Advokasi Tambang di Keuskupan Ruteng, Flores Barat, Nusa Tenggara Timur

Advokasi Tambang di Keuskupan Ruteng, Flores Barat, Nusa Tenggara Timur

Sejak Bulan November 2009 lalu, SATUNAMA bekerjasama dengan Justice, Peace, and Integrity of Creation (JPIC SDV) Ruteng melakukan sosialisasi mengenai dampak tambang dan edukasi mengenai keberlangsungan kehidupan di Nusa Tenggara Timur.

Kegiatan yang berlangsung di Kabupaten Manggarai, Manggarai Barat, dan Manggarai Timur ini muncul akibat keprihatinan terhadap maraknya kegiatan tambang yang merusak. Pertengahan 2008 lalu, Justice, Peace Integrity of Creation (JPIC) OFM Jakarta dan JPIC SVD Ruteng mengadakan penelitian mengenai kegiatan pertambangan di Manggarai. Mereka menemukan bahwa tambang memberikan pengaruh buruk kepada lingkungan. Sejumlah lokasi tambang berada dan merusak keberadaan hutan lindung. Tambang juga merusak lahan dan irigasi pertanian sehingga panen petani menurun drastis dan masyarakat di sekitar lokasi tambang menjadi lebih miskin. Penambangan emas di wilayah Batu Gosok yang berada di pinggir laut bahkan mencemari penangkaran benih ikan masyarakat di sekitarnya. Hal tersebut tidak sebanding dengan kontribusi tambang terhadap Pendapatan Asli Daerah (PAD) yang hanya Rp. 66,4 juta per tahun.

“Dulu saat saya masih kecil, Flores, terutama Flores Barat masih sangat asri. Wilayahnya yang bergunung-gunung di tumbuhi berbagai tanaman. Beda dengan sekarang, dimana-mana gersang dan muncul banyak lubang,” kata Samuel Sam dari SATUNAMA yang terlibat program advokasi ini.

Sebelum melakukan kegiatan advokasi tambang, JPIC SDV Ruteng mengidentifikasi pihak-pihak yang akan terlibat dan tokoh-tokoh masyarakat yang akan mengorganisir masyarakat di sekitar wilayah tambang. Muncul143 orang dari kalangan tokoh masyarakat, JPIC SDV dan OFM, Pastor Paroki dan LSM di lokasi-lokasi sekitar tambang menyatakan komitmennya untuk terlibat dalam program ini.

Untuk menjaga keberlanjutan program, tanggal 20 dan 21 November 2009 lalu muncul pertemuan persiapan program yang dihadiri oleh 26 orang dari JPIC SDV, pastor paroki, dan tokoh-tokoh masyarakat. Pertemuan tersebut menyepakati adanya 20 titik pendampingan untuk advokasi. Selain itu, muncul kesepakatan mengenai adanya pelatihan mengenai bahaya tambang dan calon narasumbernya. “November lalu, kami mengadakan pertemuan untuk membahas rencana ke depan advokasi tambang. Kami sepakat untuk memfasilitasi pelatihan dan pencerahan di 20 titik lingkar tambang. Kami juga menyepakati materi pelatihan, narasumber, jadwal, dan kontribusi in kind dari masyarakat untuk penyelenggaraan pelatihan,” tutur Samuel Sam.

:::

_SOAL LATIHAN 1_
Tulis ulang bagian teks tentang advokasi tambang, mulai dari bagian yang memuat "Kegiatan yang berlangsung" dan berhenti setelah "juta per tahun.". Ganti "Batu Gosok" dengan "Batu Hitam".
_SOAL LATIHAN 2_
Menurut teks tentang advokasi tambang, berapa besar kontribusi tambang terhadap Pendapatan Asli Daerah setiap tahun?
Baris-baris sesudah ini adalah bahan tersendiri yang terpisah dari teks tentang advokasi tambang.

_DATA YANG DITAMPILKAN_
:::

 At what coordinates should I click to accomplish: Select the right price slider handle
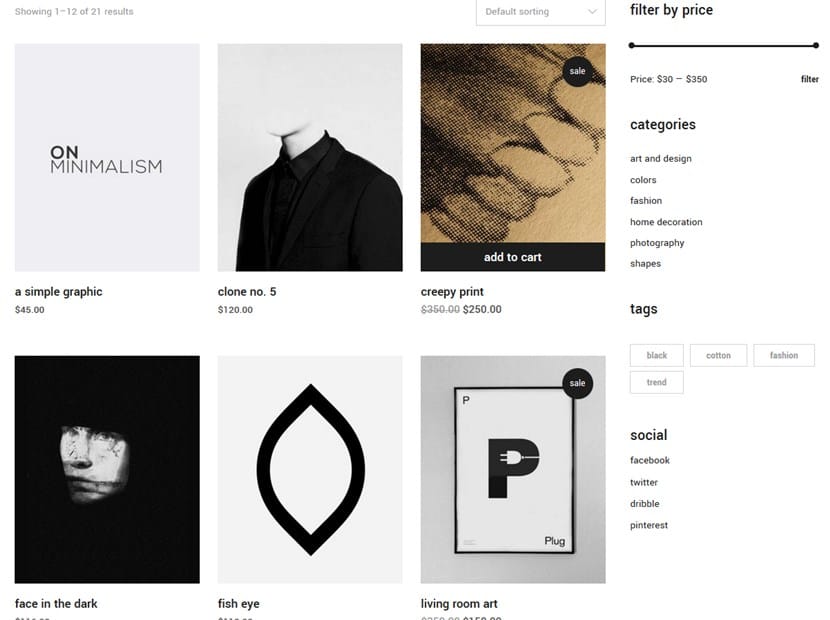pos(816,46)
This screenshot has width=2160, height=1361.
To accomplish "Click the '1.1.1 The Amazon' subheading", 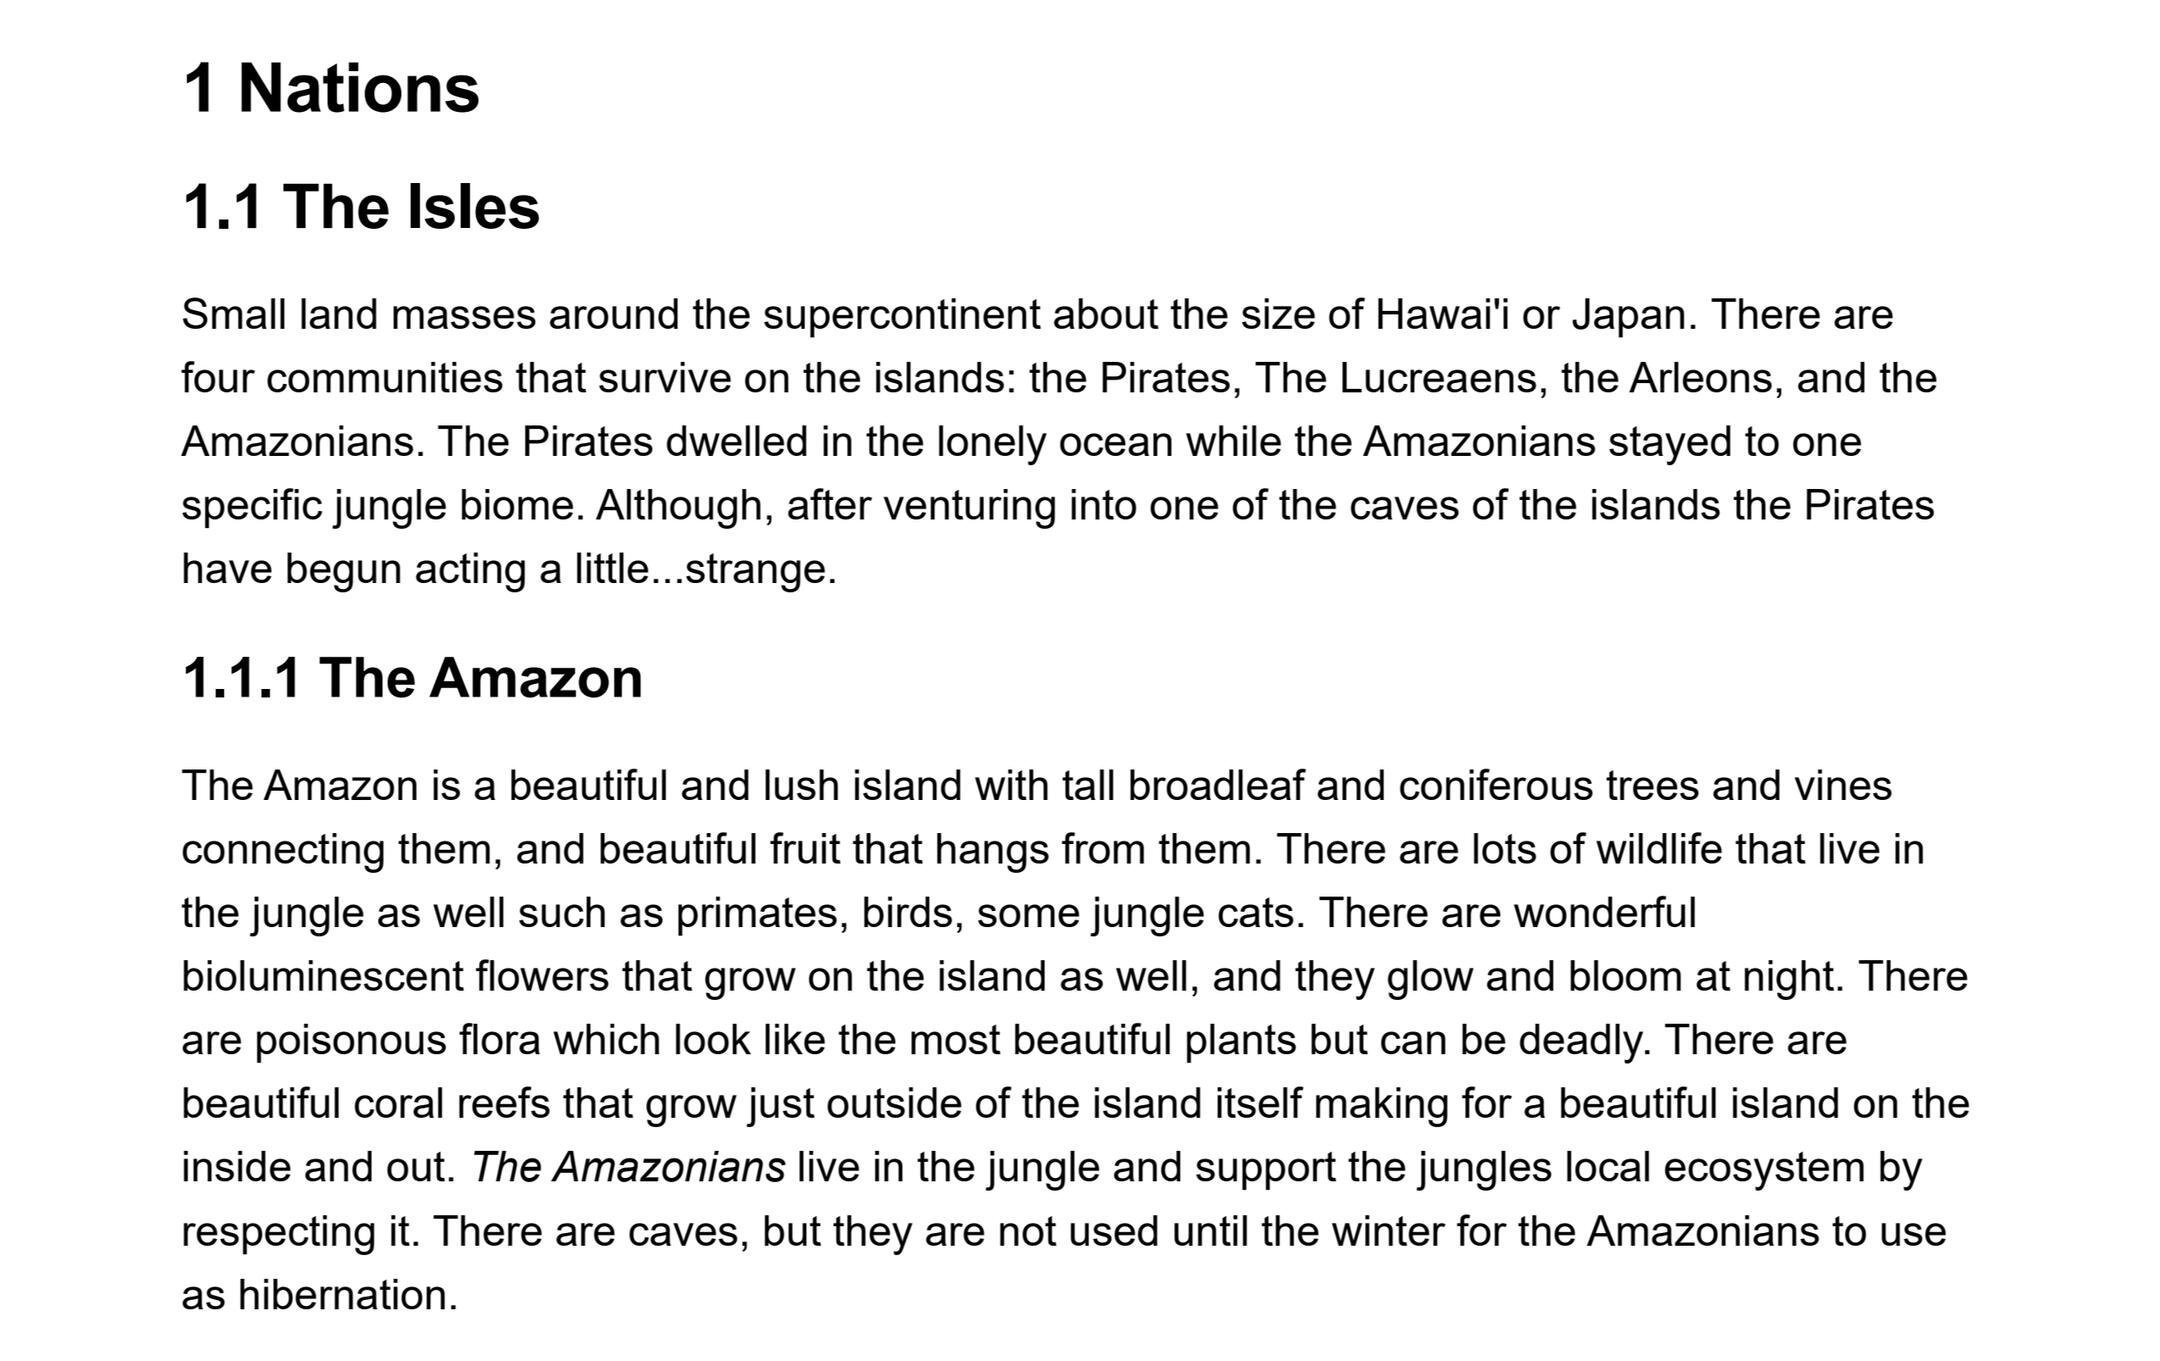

:::

_JAWABAN LATIHAN 1_
Kegiatan yang berlangsung di Kabupaten Manggarai, Manggarai Barat, dan Manggarai Timur ini muncul akibat keprihatinan terhadap maraknya kegiatan tambang yang merusak. Pertengahan 2008 lalu, Justice, Peace Integrity of Creation (JPIC) OFM Jakarta dan JPIC SVD Ruteng mengadakan penelitian mengenai kegiatan pertambangan di Manggarai. Mereka menemukan bahwa tambang memberikan pengaruh buruk kepada lingkungan. Sejumlah lokasi tambang berada dan merusak keberadaan hutan lindung. Tambang juga merusak lahan dan irigasi pertanian sehingga panen petani menurun drastis dan masyarakat di sekitar lokasi tambang menjadi lebih miskin. Penambangan emas di wilayah Batu Hitam yang berada di pinggir laut bahkan mencemari penangkaran benih ikan masyarakat di sekitarnya. Hal tersebut tidak sebanding dengan kontribusi tambang terhadap Pendapatan Asli Daerah (PAD) yang hanya Rp. 66,4 juta per tahun.

_JAWABAN LATIHAN 2_
Hanya Rp. 66,4 juta per tahun.